Everyone is allocated the same 168 hours per week. The important idea to consider is how we use these hours. Let’s break it down.
Homeschooling takes less time than traditional schooling, because school time is more focused and intentional. You don’t need to use any of your time for assemblies, roll call, bathroom breaks, lining up, etc. Most families can be finished with their studies before noon, if they start around 8:30 or 9am. So, if it takes your children 3-4 hours per day to finish all their subjects, then you can allot 15-20 hours to homeschooling each week.
If you sleep for 56 hours (8 hours per night) and reserve 60 hours to “other” activities (such as errands, cleaning, meal prep and recreation), you still have 32+ hours left that you can devote to creating a second income. I spend about 20 hours per week running our two businesses from home (4.5 hours on 4 afternoons a week).
So, the time is there, if we use it wisely. But that is certainly not the only obstacle to working from home. As homeschooling moms, we are responsible for the care and supervision of our kids 24/7. All working parents need some type of child care, even those who work from home. However, public school parents utilize the school system, which provides built-in childcare. Homeschooling parents who wish to focus on work or building a business just need to get creative. That’s not a problem since creativity is our specialty!
Here are some ways that creative homeschooling moms have carved out some uninterrupted work time:
- Hire a homeschooled teen to come over to your house and watch your kids for a few hours during the day.
- Swap play dates with a neighbor or friend who will watch your kids for a while, if you will watch hers at another time.

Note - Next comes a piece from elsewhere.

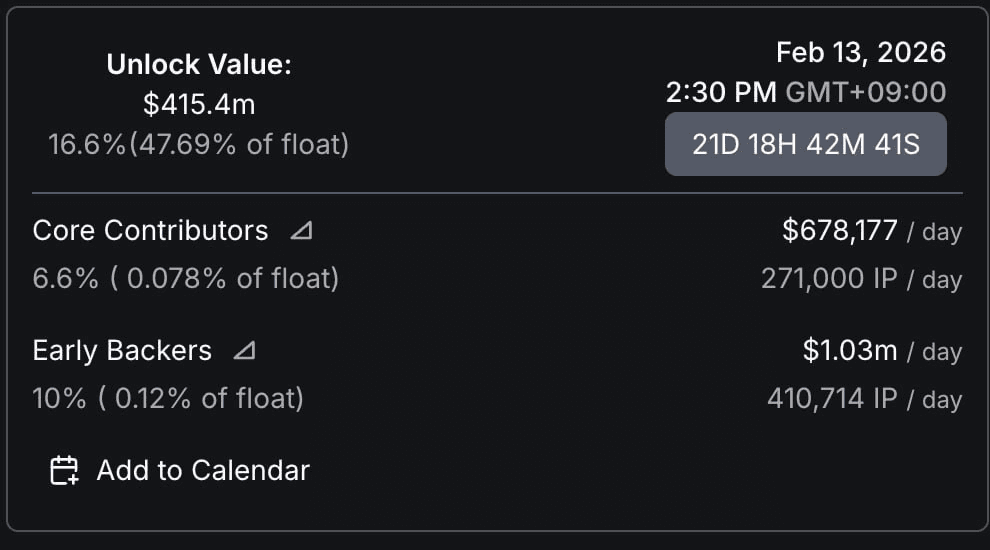Click the 16.6% (47.69% of float) text

tap(199, 145)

- Nap time and bed time are built-in quiet times for all parents. Working during nap time, early morning or late evening hours may be a solution.
Another idea to consider is that homeschooling doesn’t mean that you, the mother, have to teach every subject. Homeschooling means that home is the hub of learning and you are the manager, but the possibilities for a quality homeschooled education are endless.
Here are some ideas for utilizing other teachers for your children’s education:
- Some curricula have built in teachers, usually on DVD, such as Switched on Schoolhouse, Teaching Textbooks and Math U See.
- Some subjects can be learned online through programs such as Landry Academy, K12, Liberty or Calvert.
- Private tutors may be hired for individual instruction.
- Get dad involved. He can help with school work during the evenings or on weekends.
- Swap subjects with a friend or neighbor.
- Utilize the local community college for your high school students, allowing them to earn dual credit.
Homeschooling parents are a creative bunch who think outside of the box. Interestingly, so are entrepreneurs. These two concepts – homeschooling and home-working – really do work well together.
We will find that we have all the hours that we need to build a business that complements our homeschooling lifestyle when we map out the hours of our week. Being mindful of our hours and how we spend them is what propels us forward. And that’s where the magic happens.
Question: What’s holding you back from claiming all 168 hours in your week?